**Listed entries**:
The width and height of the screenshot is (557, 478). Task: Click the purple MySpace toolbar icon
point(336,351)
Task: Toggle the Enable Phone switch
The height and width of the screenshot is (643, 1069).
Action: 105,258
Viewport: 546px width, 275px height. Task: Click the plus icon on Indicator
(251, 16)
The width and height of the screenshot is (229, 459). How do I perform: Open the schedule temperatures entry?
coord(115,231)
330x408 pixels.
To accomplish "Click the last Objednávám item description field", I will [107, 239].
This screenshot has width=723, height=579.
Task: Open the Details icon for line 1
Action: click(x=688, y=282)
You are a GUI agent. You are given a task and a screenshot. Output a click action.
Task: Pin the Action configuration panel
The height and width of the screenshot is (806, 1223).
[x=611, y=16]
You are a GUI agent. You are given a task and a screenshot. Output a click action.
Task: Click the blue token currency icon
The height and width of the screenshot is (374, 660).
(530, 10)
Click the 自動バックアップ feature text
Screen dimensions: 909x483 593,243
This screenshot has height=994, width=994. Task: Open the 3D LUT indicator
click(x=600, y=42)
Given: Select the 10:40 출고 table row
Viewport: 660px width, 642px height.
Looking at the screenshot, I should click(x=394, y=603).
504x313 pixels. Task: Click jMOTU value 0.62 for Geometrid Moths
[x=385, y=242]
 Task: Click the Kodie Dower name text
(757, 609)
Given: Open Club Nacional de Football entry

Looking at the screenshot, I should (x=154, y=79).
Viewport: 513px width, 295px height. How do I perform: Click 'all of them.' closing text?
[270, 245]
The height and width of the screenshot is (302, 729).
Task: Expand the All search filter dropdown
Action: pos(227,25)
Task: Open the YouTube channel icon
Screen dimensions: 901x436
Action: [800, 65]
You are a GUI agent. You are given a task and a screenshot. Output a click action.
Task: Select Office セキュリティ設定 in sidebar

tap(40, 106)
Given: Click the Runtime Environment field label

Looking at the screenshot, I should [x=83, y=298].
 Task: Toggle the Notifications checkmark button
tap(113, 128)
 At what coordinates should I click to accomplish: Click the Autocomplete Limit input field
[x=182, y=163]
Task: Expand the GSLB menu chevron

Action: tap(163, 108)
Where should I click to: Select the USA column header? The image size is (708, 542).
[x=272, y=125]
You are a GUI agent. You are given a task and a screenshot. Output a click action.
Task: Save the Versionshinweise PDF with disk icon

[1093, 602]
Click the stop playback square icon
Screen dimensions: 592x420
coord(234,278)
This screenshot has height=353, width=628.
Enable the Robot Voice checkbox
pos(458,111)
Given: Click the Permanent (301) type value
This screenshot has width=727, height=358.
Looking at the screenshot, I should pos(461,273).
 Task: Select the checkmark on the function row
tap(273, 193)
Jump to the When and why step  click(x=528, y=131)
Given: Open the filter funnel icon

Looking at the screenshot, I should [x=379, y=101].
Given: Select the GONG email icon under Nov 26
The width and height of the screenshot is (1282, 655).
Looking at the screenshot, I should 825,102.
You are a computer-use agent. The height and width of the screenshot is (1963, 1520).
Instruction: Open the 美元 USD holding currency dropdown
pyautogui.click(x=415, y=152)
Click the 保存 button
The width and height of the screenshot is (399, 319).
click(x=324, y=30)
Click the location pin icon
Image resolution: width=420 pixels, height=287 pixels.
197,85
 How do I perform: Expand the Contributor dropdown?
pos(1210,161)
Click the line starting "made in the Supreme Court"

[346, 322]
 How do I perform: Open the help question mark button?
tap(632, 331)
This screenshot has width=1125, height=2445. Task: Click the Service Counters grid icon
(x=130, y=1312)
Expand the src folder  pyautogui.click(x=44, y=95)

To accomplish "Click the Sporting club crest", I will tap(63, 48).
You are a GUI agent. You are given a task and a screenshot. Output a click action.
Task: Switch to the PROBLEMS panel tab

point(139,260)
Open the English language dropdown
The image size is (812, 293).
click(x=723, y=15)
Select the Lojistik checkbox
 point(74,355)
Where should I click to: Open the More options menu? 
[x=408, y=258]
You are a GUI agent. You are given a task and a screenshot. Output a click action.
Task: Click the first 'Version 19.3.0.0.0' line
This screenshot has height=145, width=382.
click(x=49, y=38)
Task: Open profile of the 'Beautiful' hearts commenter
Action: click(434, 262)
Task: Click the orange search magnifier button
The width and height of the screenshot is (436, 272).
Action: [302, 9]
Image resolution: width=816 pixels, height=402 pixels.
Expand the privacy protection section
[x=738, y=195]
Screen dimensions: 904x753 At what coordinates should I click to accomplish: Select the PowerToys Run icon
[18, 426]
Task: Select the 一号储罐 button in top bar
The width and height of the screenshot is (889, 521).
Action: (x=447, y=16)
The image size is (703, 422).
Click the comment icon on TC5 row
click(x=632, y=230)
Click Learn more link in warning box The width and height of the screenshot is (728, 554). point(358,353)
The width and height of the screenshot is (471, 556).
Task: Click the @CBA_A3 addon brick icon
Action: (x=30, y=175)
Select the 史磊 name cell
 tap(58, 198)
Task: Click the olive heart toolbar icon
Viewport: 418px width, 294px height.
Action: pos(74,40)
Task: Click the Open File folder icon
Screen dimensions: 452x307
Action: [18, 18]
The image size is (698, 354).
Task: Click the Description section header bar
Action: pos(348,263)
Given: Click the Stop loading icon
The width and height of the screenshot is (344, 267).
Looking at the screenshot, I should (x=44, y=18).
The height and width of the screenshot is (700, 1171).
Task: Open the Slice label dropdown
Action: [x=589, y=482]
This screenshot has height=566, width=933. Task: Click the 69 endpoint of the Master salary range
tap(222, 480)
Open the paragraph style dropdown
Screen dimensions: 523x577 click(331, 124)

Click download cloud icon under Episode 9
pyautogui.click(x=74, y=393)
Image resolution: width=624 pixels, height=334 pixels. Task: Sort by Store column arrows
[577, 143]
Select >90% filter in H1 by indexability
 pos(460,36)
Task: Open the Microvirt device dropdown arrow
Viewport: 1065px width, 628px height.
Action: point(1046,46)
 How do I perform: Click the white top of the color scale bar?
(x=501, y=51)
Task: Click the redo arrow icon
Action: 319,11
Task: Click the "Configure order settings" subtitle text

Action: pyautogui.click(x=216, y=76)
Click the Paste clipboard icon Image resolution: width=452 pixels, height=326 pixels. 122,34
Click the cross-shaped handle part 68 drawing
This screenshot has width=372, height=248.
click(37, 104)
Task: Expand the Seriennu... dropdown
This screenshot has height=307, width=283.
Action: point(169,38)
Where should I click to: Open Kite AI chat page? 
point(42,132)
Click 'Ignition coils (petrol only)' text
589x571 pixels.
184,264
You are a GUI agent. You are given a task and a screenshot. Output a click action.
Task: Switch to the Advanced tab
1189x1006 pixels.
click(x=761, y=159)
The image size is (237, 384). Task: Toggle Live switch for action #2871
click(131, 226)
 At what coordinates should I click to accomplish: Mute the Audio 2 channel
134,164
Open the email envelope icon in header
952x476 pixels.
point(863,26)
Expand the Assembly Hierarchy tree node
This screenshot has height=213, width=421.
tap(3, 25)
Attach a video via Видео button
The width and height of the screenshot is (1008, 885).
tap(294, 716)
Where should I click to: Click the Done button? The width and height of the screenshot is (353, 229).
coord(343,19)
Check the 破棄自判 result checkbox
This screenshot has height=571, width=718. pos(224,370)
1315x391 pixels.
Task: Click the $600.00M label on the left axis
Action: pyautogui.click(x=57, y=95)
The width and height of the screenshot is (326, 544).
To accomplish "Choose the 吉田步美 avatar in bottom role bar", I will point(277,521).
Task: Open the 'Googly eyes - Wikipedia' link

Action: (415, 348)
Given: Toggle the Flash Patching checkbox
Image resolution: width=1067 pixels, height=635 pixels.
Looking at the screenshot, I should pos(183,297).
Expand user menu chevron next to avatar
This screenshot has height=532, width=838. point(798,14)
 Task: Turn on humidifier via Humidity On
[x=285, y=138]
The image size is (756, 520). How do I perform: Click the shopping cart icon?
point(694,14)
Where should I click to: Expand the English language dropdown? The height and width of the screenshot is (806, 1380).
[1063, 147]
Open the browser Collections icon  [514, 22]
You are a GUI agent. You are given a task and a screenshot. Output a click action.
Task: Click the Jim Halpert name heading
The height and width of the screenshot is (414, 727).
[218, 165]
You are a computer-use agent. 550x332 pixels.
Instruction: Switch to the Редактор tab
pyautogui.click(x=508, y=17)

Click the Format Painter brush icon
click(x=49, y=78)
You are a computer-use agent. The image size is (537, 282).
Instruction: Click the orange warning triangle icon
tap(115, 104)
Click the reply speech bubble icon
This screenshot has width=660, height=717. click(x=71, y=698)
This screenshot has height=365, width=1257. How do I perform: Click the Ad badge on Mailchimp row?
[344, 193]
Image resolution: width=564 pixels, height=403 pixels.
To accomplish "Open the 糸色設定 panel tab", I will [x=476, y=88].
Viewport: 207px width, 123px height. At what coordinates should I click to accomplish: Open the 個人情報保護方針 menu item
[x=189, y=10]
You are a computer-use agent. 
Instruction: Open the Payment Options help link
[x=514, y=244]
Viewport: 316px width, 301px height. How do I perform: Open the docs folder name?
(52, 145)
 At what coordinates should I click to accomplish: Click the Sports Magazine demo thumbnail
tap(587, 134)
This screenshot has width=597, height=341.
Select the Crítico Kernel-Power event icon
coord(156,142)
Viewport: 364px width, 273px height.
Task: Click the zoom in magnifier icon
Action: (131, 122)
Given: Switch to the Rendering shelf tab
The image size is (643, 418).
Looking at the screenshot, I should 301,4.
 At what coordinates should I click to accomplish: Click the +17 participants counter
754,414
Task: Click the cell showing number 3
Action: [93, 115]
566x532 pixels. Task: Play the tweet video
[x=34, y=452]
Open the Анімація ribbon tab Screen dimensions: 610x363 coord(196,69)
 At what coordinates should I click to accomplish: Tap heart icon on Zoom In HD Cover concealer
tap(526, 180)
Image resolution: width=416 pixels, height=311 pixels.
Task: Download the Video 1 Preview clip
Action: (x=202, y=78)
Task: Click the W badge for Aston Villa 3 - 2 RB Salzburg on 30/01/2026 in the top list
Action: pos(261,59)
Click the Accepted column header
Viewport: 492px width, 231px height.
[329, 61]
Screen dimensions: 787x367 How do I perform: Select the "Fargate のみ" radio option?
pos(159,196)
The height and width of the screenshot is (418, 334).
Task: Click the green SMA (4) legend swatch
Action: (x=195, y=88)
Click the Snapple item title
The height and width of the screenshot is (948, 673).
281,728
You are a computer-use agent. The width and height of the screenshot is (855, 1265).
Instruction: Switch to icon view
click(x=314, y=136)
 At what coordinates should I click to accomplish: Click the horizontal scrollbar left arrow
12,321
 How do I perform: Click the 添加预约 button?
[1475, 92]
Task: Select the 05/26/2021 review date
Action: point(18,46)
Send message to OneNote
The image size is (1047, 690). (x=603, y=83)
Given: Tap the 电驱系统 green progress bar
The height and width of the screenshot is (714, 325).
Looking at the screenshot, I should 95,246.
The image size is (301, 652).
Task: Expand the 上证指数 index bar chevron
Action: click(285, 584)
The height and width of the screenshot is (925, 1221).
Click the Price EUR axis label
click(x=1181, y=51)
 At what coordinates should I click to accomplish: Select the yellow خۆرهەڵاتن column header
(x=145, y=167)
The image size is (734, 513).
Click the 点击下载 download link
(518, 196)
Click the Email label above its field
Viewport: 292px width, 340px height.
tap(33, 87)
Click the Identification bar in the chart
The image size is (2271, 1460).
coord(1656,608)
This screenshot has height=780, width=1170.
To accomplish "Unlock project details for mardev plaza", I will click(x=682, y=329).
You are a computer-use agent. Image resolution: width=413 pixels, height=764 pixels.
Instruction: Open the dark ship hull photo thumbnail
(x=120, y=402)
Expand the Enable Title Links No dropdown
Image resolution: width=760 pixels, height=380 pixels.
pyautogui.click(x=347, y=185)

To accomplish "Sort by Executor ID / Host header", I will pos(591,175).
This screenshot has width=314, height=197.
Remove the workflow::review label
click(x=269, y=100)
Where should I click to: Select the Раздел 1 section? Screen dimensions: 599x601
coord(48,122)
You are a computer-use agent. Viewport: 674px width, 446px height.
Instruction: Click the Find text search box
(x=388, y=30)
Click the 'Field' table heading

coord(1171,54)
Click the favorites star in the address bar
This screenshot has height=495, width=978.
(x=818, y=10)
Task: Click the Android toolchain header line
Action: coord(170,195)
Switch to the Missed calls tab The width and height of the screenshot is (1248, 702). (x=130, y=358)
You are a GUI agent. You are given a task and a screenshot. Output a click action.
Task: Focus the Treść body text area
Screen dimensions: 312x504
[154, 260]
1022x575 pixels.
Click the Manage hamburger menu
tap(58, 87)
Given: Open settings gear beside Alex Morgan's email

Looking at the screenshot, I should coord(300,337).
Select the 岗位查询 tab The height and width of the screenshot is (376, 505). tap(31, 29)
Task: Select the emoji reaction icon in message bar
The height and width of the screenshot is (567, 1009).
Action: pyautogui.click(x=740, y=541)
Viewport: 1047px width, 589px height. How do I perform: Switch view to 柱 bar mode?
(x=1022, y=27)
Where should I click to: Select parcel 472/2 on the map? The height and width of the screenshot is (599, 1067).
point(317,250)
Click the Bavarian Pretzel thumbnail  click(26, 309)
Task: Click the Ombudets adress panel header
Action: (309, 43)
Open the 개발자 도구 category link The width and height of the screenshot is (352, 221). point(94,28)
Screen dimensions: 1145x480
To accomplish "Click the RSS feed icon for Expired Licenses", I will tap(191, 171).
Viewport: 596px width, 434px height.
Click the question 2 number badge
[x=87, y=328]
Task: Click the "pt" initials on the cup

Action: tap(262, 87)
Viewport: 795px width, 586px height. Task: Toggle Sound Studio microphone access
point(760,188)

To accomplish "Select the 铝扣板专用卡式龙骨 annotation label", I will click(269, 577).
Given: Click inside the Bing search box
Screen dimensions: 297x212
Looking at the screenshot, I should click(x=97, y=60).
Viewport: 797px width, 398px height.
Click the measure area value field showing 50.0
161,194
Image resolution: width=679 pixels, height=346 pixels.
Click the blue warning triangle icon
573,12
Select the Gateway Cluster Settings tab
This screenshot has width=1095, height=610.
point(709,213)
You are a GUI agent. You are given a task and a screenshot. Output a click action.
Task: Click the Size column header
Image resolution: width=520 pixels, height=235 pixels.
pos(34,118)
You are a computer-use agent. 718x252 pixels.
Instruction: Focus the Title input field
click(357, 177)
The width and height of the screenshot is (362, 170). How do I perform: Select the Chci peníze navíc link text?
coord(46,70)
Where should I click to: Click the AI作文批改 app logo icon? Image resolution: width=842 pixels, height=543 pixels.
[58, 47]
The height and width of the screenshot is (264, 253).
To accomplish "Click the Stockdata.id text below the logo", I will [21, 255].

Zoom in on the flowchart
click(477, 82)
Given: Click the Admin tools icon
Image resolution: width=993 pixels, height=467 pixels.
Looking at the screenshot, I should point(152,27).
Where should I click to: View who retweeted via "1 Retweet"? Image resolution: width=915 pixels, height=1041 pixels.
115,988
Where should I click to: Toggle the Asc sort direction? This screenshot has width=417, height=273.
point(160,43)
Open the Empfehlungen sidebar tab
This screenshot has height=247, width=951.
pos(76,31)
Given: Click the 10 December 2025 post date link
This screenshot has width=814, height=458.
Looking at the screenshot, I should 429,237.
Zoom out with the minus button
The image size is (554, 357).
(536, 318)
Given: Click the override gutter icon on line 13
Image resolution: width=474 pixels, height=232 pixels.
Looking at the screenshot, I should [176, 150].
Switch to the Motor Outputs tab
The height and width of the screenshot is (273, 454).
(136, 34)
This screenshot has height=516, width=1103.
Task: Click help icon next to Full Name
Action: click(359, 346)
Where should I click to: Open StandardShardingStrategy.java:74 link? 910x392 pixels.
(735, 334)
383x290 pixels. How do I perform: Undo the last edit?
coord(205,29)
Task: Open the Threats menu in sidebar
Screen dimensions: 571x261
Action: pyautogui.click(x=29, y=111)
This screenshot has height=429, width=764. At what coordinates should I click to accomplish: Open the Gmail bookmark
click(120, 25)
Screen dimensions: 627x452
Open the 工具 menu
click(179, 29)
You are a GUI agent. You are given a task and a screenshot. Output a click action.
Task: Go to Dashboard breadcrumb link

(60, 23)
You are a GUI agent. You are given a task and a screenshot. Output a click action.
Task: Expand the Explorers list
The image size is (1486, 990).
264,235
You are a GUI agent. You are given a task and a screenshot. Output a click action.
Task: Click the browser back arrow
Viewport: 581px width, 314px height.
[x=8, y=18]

**Task item**: In the entries above, find the line with "Instruction: Click the orange" and the line with "Open the Анімація", then set down exactly those two and every line between them, nothing else.

**Completed task**:
Instruction: Click the orange warning triangle icon
tap(115, 104)
Click the reply speech bubble icon
This screenshot has width=660, height=717. click(x=71, y=698)
This screenshot has height=365, width=1257. How do I perform: Click the Ad badge on Mailchimp row?
[344, 193]
Image resolution: width=564 pixels, height=403 pixels.
To accomplish "Open the 糸色設定 panel tab", I will [x=476, y=88].
Viewport: 207px width, 123px height. At what coordinates should I click to accomplish: Open the 個人情報保護方針 menu item
[x=189, y=10]
You are a computer-use agent. 
Instruction: Open the Payment Options help link
[x=514, y=244]
Viewport: 316px width, 301px height. How do I perform: Open the docs folder name?
(52, 145)
 At what coordinates should I click to accomplish: Click the Sports Magazine demo thumbnail
tap(587, 134)
This screenshot has width=597, height=341.
Select the Crítico Kernel-Power event icon
coord(156,142)
Viewport: 364px width, 273px height.
Task: Click the zoom in magnifier icon
Action: (131, 122)
Given: Switch to the Rendering shelf tab
The image size is (643, 418).
Looking at the screenshot, I should 301,4.
 At what coordinates should I click to accomplish: Click the +17 participants counter
754,414
Task: Click the cell showing number 3
Action: [93, 115]
566x532 pixels. Task: Play the tweet video
[x=34, y=452]
Open the Анімація ribbon tab Screen dimensions: 610x363 coord(196,69)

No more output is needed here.